In 2020, Rapidia entered a partnership with ExOne, where ExOne marketed the platform as the ExOne Metal Designlab AM machine and X1F sintering furnace. This was a mutually beneficial arrangement, explained Rapidia, as it allowed access to ExOne’s established brand and distribution network, whilst expanding ExOne’s portfolio. When ExOne was acquired by Desktop Metal in late 2021, however, the partnership ended.

Since then, Rapidia has spent the last year building a sales team and network of their own. By controlling the entire customer journey, Rapidia states it is now able to deliver the Conflux 1 platform at a more accessible price.

Rapidia’s two-step AM technology, developed over several years and first revealed in 2019, works by extruding a flowable bound metal paste. The paste is dried, layer by layer, creating green parts with 90% less binder than found in metal filaments or Metal Injection Moulding (MIM) feedstocks. As a room-temperature process, the technology is not limited by the speed of melting and then cooling polymer carriers. Moreover, the low binder content allows green parts to be put directly into short sintering cycles, skipping the debinding step and ultimately outputting many finished parts in under twenty-four hours.

“Our metal printing technology is accessible because of its ease of use and low operating cost,” stated Artem Bylinskii, CEO. “We’re now in a position where we feel we can be more proactive and more disruptive by making our technology more accessible in price too.”

Bylinskii adds, “We see a gap in metal Additive Manufacturing because the cost of entry for production solutions is so high. It’s a major risk for companies to borrow upwards of half a million to get that capability. With our new pricing, we hope to provide a more scalable production solution where businesses can start with a couple of machines, and then continue adding printers to their fleet at an easily digestible cost.”

####

### SET TASK 1
According to the text passage on Rapidia, how much less binder do its green parts contain than metal filaments or MIM feedstocks?

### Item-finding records
####

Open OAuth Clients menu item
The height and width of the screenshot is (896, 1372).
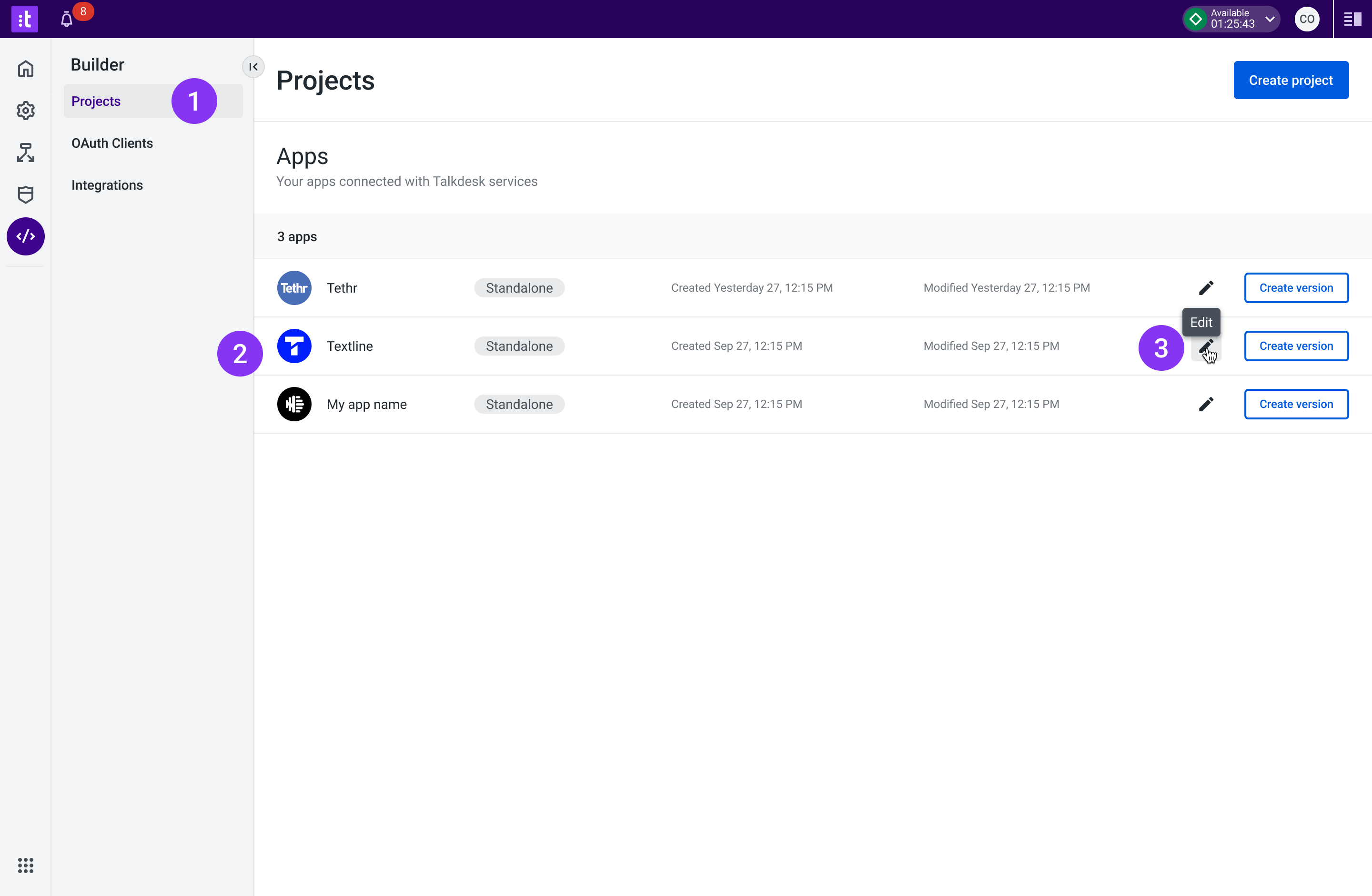pyautogui.click(x=112, y=143)
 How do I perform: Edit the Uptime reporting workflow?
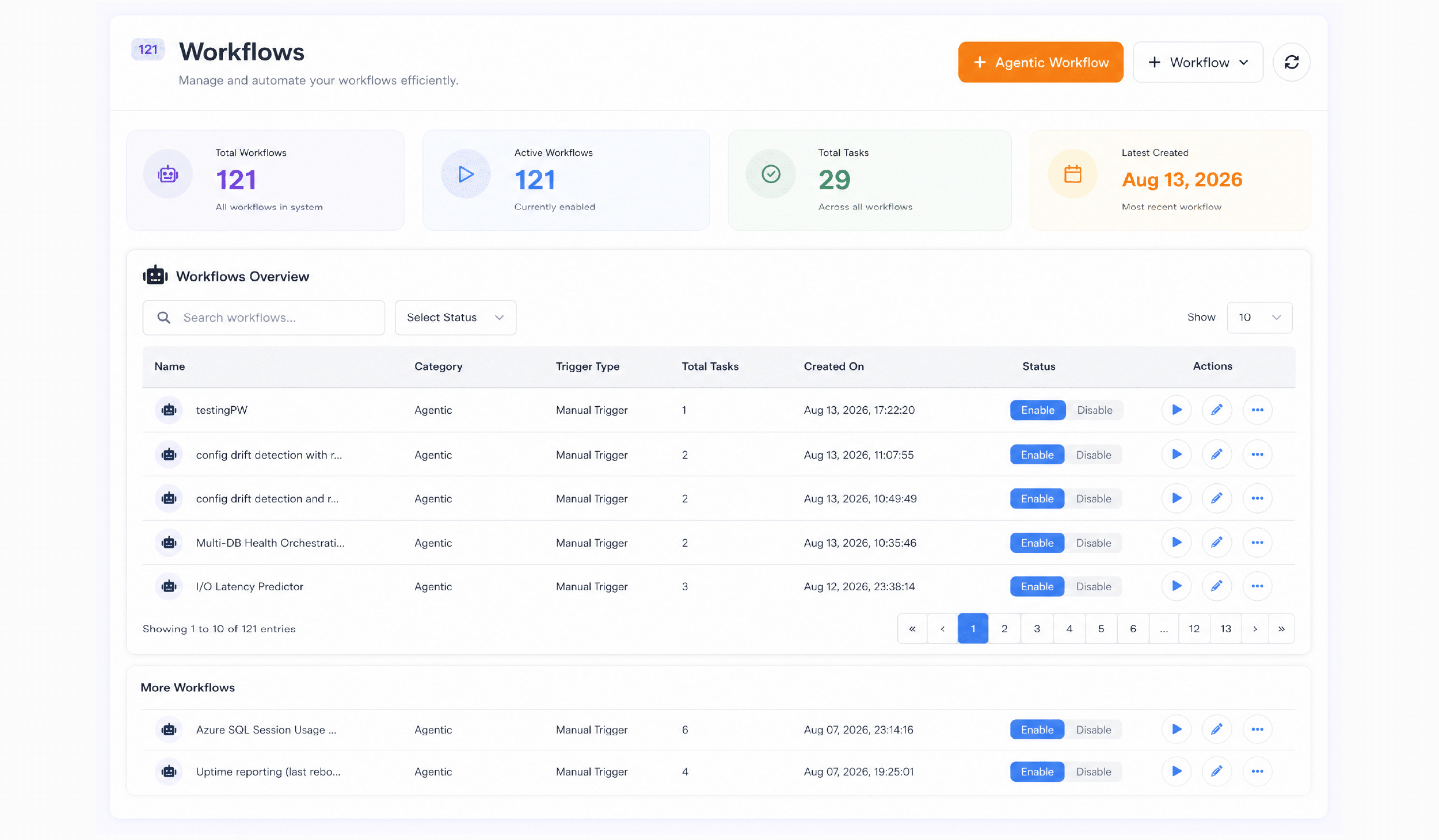[x=1217, y=772]
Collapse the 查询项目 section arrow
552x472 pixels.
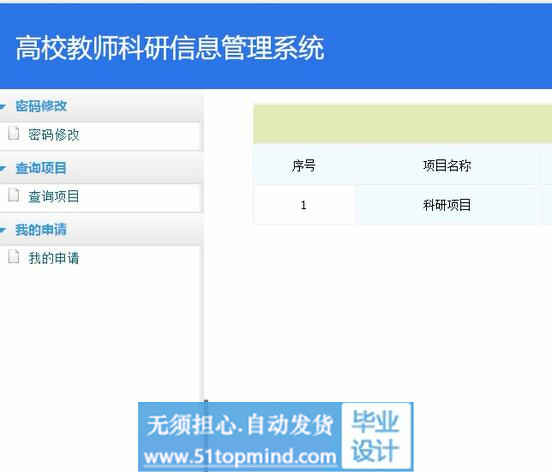[3, 168]
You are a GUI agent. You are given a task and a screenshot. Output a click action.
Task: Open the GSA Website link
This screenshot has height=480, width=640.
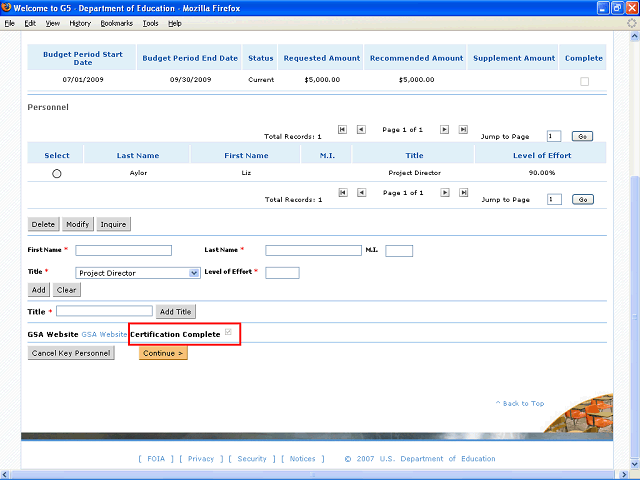[104, 334]
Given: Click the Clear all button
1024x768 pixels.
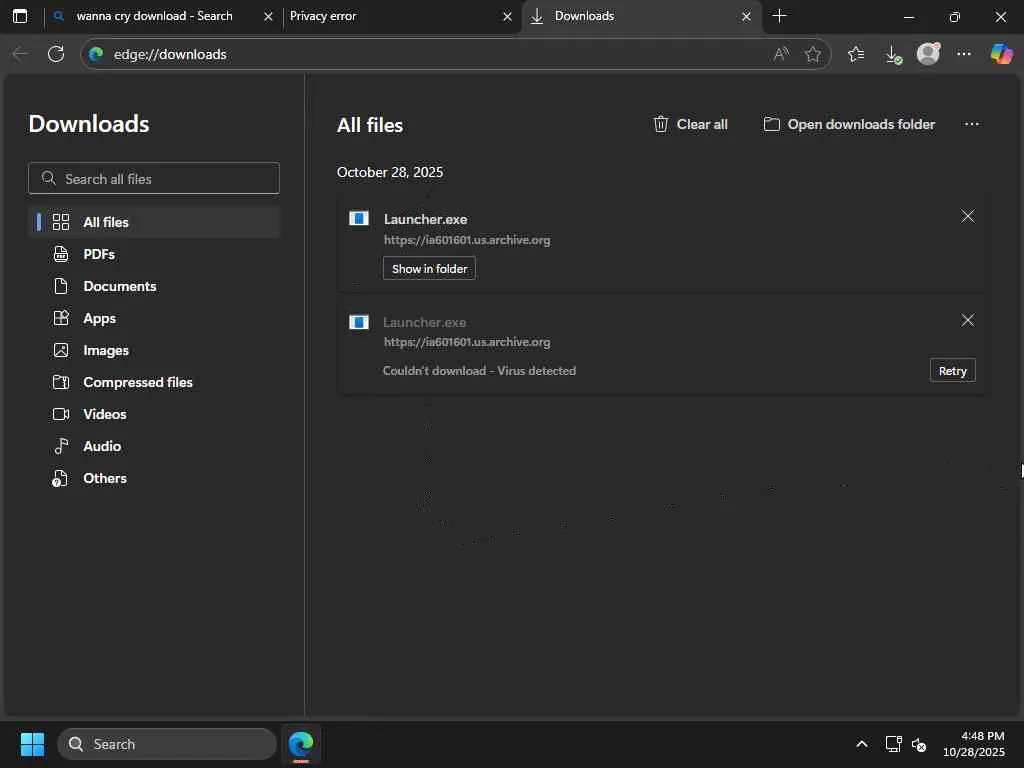Looking at the screenshot, I should [x=690, y=124].
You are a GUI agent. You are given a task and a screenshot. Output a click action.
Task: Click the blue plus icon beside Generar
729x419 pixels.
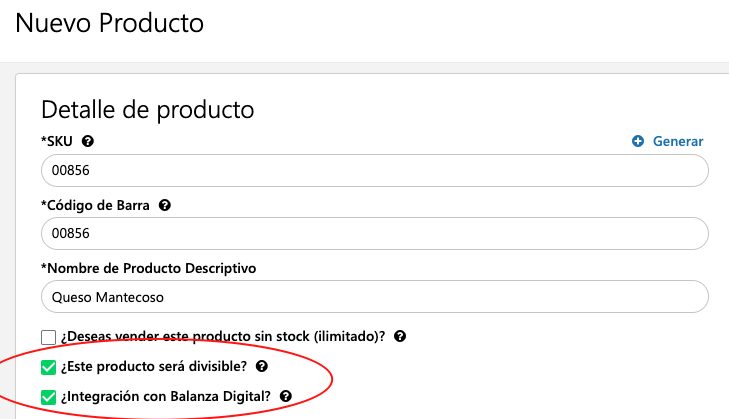tap(638, 141)
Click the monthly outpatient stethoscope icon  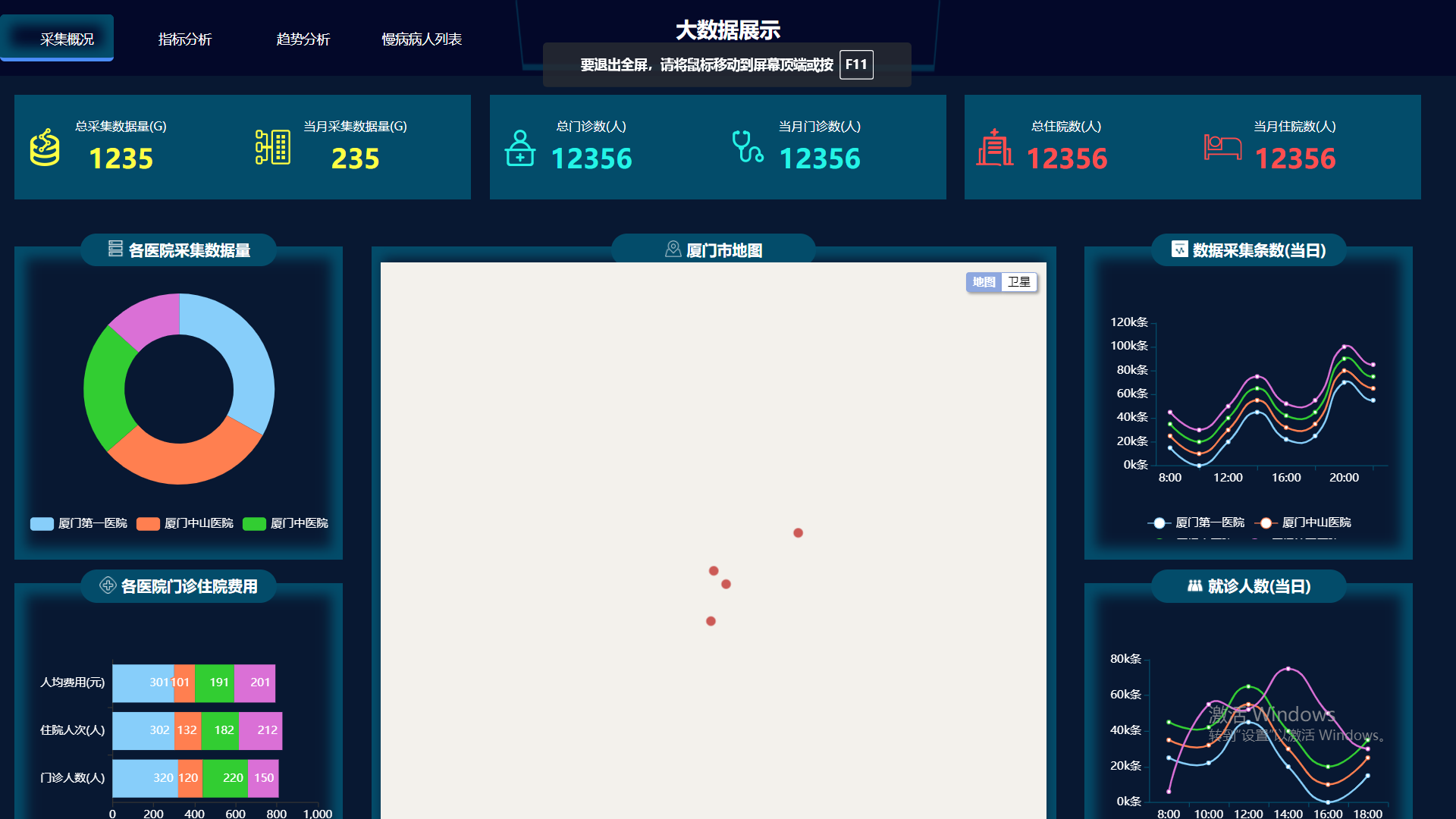[x=748, y=147]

####

### SET TASK 2
Copy the item-finding records word for word from their first line through the line containing "tap(638, 141)", inclusive, omitting the pictures.

### CORRECT RESULT 1
90% less binder.

### CORRECT RESULT 2
Open OAuth Clients menu item
The height and width of the screenshot is (896, 1372).
pyautogui.click(x=112, y=143)
 How do I perform: Edit the Uptime reporting workflow?
[x=1217, y=772]
Collapse the 查询项目 section arrow
552x472 pixels.
[3, 168]
You are a GUI agent. You are given a task and a screenshot. Output a click action.
Task: Open the GSA Website link
This screenshot has height=480, width=640.
[104, 334]
Given: Click the Clear all button
1024x768 pixels.
Looking at the screenshot, I should [x=690, y=124].
You are a GUI agent. You are given a task and a screenshot. Output a click action.
Task: Click the blue plus icon beside Generar
729x419 pixels.
tap(638, 141)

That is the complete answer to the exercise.